En réalité, ce ne sont ni les indicateurs ni les propositions qui manquent.

Il en existe de très nombreuses versions, suivant des méthodes et des objectifs assez divers, certains s’attachant plus à une dimension sociale, d'autres à la question écologique, d'autres encore à l’enjeu des inégalités.

Le problème aujourd’hui n’est plus tant de construire ces indicateurs alternatifs que de choisir parmi la multitude de ceux qui ont été élaborés. À nous de choisir ceux qui reflètent le mieux nos aspirations collectives en matière économique, sociale et écologique.

Ce n’est donc pas tant la question du « comment » qu’il convient de se poser, que celle, plus problématique mais cruciale, du « pourquoi », du « pour quoi » :

  •  Pour quoi nous battons-nous ?
  • Quels sont les éléments qui nous apparaissent centraux pour faire société ?
  • Dans quelle vision du monde s’insèrent-ils ?
  • Comment peuvent-ils nous aider à transformer nos politiques publiques et surtout, dans quel sens ?

Comment construire une représentation démocratique de ce qui compte véritablement pour chacune et chacun d’entre nous, notamment la santé et la préservation de biens communs, sociaux et écologiques ?

L’évaluation des progrès d’une société devrait reposer sur des critères relatifs à la satisfaction d’un certain nombre de besoins humains tels que l’alimentation, le logement, l’espérance de vie ou encore l’éducation. C’est ce que certains appellent le « plancher social » – ou les besoins fondamentaux qu’il est nécessaire de satisfaire pour permettre à une population de vivre dignement.

À ce plancher social s’ajoute un « plafond environnemental », à savoir une série de neuf frontières à ne pas dépasser sous peine d’enclencher des bouleversements écologiques irréversibles. Parmi ces lignes rouges, on trouve notamment le dérèglement climatique, l’appauvrissement de la biodiversité ou encore la raréfaction de l’eau douce. Autant de limites que nous aurons tôt fait de franchir si nous ne transformons pas drastiquement notre mode de développement économique.

C’est donc entre ce plancher social et ce plafond environnemental qu’il nous faut imaginer un modèle qui allie respect de la biosphère et amélioration des conditions de vie. C’est dans ce cadre qu’il nous faut élaborer une série de mesures permettant de changer les finalités de l’économie, afin qu’elle soit tournée non plus vers l’accumulation et la prédation, mais vers la satisfaction de nos besoins fondamentaux.

C’est entre ce plancher social et ce plafond environnemental qu’il nous faut imaginer un modèle qui allie respect de la biosphère et amélioration des conditions de vie.
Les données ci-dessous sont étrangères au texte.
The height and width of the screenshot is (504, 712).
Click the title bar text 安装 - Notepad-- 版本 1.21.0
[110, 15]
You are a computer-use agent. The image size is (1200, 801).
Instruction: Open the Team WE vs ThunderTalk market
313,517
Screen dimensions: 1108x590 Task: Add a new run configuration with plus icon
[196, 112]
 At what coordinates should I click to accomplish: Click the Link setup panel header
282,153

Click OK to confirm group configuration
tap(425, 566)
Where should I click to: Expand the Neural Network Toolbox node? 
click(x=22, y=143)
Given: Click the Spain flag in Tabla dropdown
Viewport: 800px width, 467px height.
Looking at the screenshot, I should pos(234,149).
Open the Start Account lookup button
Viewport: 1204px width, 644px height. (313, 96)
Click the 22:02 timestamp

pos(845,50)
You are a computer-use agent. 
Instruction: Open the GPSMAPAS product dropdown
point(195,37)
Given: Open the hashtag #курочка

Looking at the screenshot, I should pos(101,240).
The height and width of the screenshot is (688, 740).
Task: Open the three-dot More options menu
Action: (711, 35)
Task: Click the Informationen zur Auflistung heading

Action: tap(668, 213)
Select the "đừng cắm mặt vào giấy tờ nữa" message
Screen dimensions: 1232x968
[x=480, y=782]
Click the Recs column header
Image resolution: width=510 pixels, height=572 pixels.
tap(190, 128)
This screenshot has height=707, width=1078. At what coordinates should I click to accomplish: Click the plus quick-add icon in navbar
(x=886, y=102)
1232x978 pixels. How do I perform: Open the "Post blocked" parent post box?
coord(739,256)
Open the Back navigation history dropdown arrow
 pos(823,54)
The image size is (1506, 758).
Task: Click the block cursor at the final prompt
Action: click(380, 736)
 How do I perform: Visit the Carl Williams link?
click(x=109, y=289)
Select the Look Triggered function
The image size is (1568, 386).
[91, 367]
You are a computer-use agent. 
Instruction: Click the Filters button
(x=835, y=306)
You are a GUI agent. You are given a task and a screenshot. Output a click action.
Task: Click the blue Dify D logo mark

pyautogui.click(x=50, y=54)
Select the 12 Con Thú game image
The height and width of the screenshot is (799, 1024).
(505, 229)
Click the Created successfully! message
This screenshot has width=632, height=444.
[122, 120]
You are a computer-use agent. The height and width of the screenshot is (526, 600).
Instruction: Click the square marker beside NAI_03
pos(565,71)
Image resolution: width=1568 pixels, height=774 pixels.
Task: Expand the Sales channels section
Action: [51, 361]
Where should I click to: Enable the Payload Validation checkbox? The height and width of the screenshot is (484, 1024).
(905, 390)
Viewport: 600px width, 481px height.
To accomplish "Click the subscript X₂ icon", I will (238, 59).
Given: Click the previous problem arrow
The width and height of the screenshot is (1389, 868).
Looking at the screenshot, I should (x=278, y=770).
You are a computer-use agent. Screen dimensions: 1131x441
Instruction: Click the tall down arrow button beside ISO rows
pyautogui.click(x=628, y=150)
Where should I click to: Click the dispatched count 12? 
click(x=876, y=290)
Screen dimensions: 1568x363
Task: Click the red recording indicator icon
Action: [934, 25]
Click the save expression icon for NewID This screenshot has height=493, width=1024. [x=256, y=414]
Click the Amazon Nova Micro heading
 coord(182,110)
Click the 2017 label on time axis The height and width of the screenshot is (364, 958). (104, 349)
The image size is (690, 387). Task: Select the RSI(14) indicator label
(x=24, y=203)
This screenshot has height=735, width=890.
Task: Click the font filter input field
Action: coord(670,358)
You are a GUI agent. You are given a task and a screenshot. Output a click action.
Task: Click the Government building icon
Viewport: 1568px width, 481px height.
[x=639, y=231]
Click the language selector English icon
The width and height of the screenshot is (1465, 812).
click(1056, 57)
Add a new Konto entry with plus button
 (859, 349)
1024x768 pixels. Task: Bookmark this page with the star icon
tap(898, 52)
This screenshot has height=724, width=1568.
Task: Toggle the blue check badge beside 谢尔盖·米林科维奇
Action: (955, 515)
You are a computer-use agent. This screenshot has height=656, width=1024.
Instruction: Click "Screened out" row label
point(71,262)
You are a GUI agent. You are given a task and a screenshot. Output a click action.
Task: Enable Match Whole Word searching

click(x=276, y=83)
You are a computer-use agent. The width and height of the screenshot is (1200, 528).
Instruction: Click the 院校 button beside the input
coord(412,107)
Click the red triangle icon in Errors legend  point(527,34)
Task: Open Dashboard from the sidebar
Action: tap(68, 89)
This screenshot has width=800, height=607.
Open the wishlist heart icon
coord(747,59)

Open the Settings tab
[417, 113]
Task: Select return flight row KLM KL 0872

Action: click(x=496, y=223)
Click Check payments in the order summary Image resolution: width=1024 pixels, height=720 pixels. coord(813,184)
Il s’agit en somme d’évoluer au sein de ce que la chercheuse Kate Raworth a appelé « l’économie du donut », soit l’espace entre les deux cercles dessinés par ce beignet rond troué en son milieu, où le bien-être des humains est respecté sans que l’intégrité de la planète soit remise en cause.

Théorie du Donut

Surtout, pour qu’un indicateur ou une série d’indicateurs soient vraiment utiles et utilisés par les citoyens, il faut qu’ils reflètent les aspirations de la société.

Au-delà de la qualité de tel ou tel outil, il est surtout nécessaire que son élaboration fasse l'objet d’un processus de délibération et d’appropriation démocratique. Cela pourrait notamment passer par une convention rassemblant des citoyens tirés au sort, des experts et des élus. Une manière de redonner la parole aux citoyens et de les remettre au cœur du processus d’élaboration et de décision pour décider de ce qui compte vraiment.